Start of EXTRACT

Algorithms, or algorithmic composition, have been used to compose music for centuries. For example, Western punctus contra punctum can be sometimes reduced to algorithmic determinacy. Then, why not use fast-learning computers capable of billions of calculations per second to do what they do best, to follow algorithms?
Markov chain, named after Andrey Andreyevich Markov, is a (pseudo)random process of transition from one state to another. The transition is "memoryless" and it only depends on the current state and on the probabilities (saved in a so-called transition matrix). Sequence of events that preceeded the current state should in no way determine the transition. This "memorylessness" is also called Markov property. In short, transiting from one state to another is a random process based on probability.
The general idea
Markov chain is just plain perfect for algorithmic music compositions. Notes (128 of them) are used as possible states. For the implementation, I'm using a second order Markov chain, meaning two previous states (two previous notes) determine the next state and nothing else. All of the transition probabilites are stored in a 2^14x2^7 matrix. As input, the composer takes two integer values (0 <= n, m <= 127) representing 2 starting notes. Based on that the algorithm calculates/generates the next note and the generation process goes ad infinitum (until you stop it, that is). Pitch of the notes and spacing between two notes is also stored in the Markov chain.

End of EXTRACT
Start of DATA SEGMENT

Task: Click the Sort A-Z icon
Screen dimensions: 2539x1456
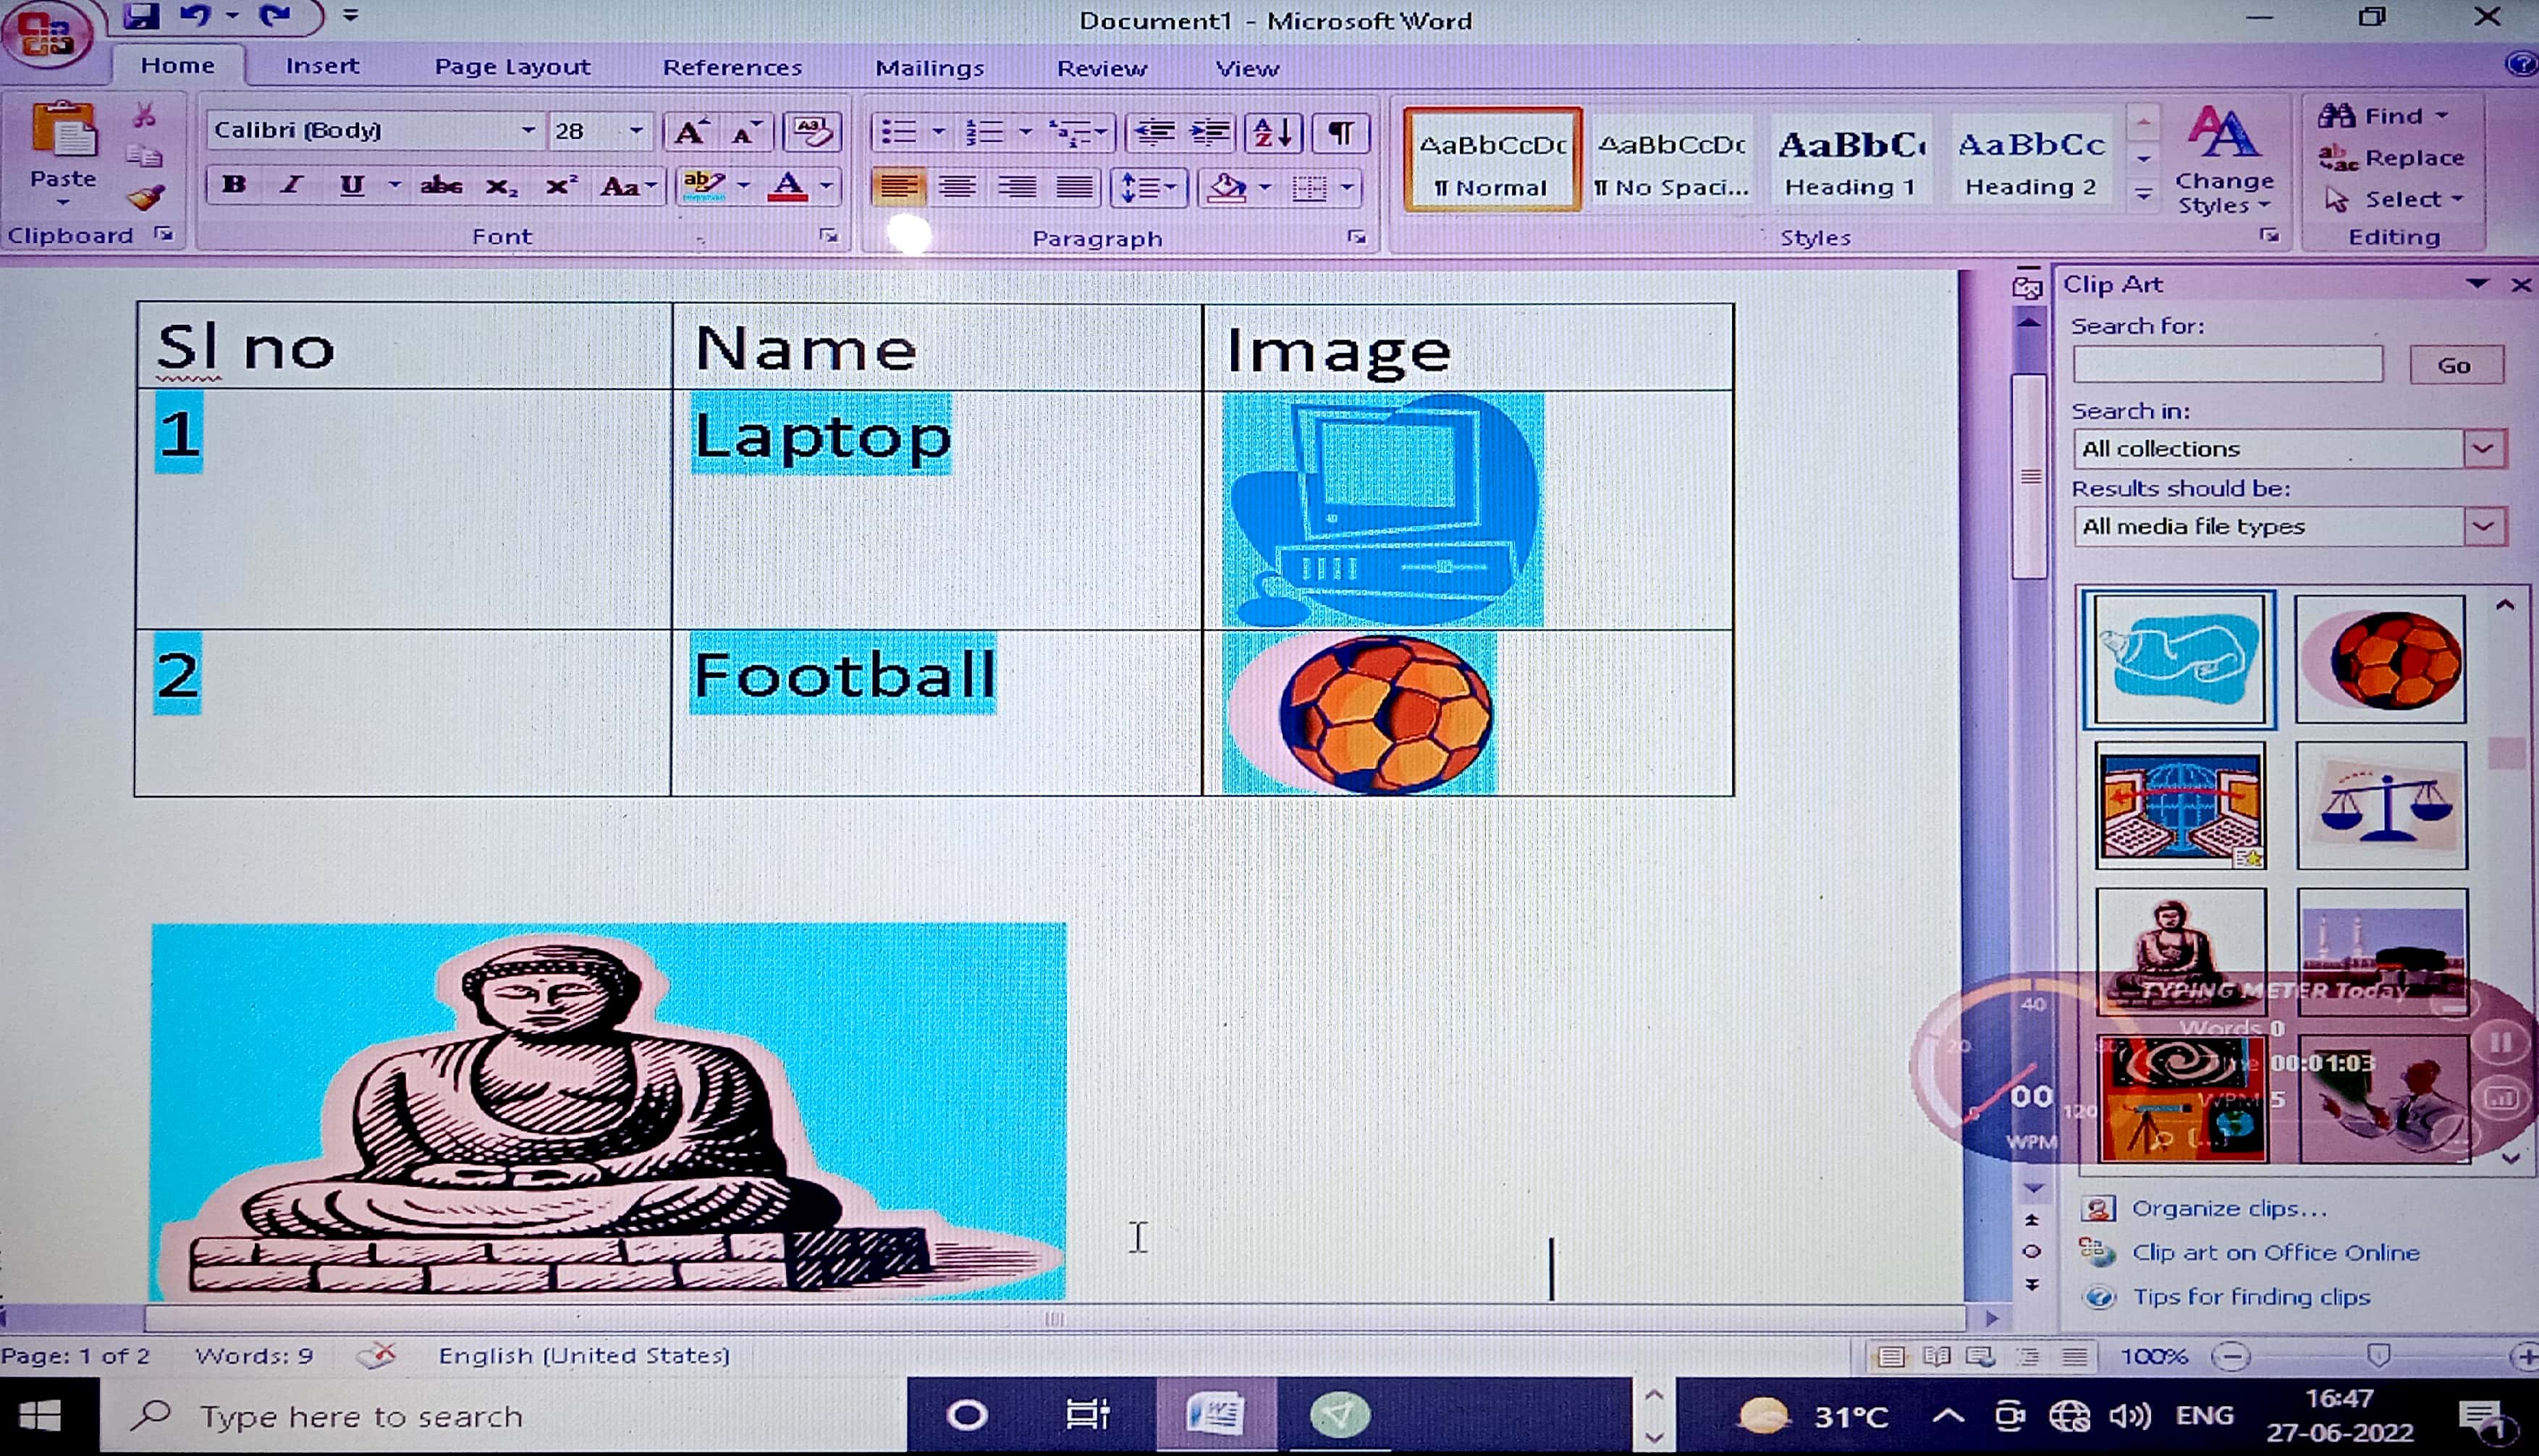Action: [1273, 132]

End of DATA SEGMENT

> WHAT YOU NEED TO DO
- 1) In two sentences, summarize the text on composing music with Markov chains.
- 2) From the text on composing music with Markov chains, transcribe the part that opens with the words containing "Algorithms, or algorithmic" and closes with "based on probability.".

> ANSWERS FOR THIS EXERCISE
- 1) Algorithms have been used to compose music for centuries, and a Markov chain, a random, memoryless process that moves from one state to another based only on the current state and on probabilities, is well suited to algorithmic composition. The implementation uses a second order Markov chain with the 128 notes as possible states, so that the two previous notes determine the next one, and from two starting notes the algorithm generates notes until it is stopped.

- 2)
Algorithms, or algorithmic composition, have been used to compose music for centuries. For example, Western punctus contra punctum can be sometimes reduced to algorithmic determinacy. Then, why not use fast-learning computers capable of billions of calculations per second to do what they do best, to follow algorithms?
Markov chain, named after Andrey Andreyevich Markov, is a (pseudo)random process of transition from one state to another. The transition is "memoryless" and it only depends on the current state and on the probabilities (saved in a so-called transition matrix). Sequence of events that preceeded the current state should in no way determine the transition. This "memorylessness" is also called Markov property. In short, transiting from one state to another is a random process based on probability.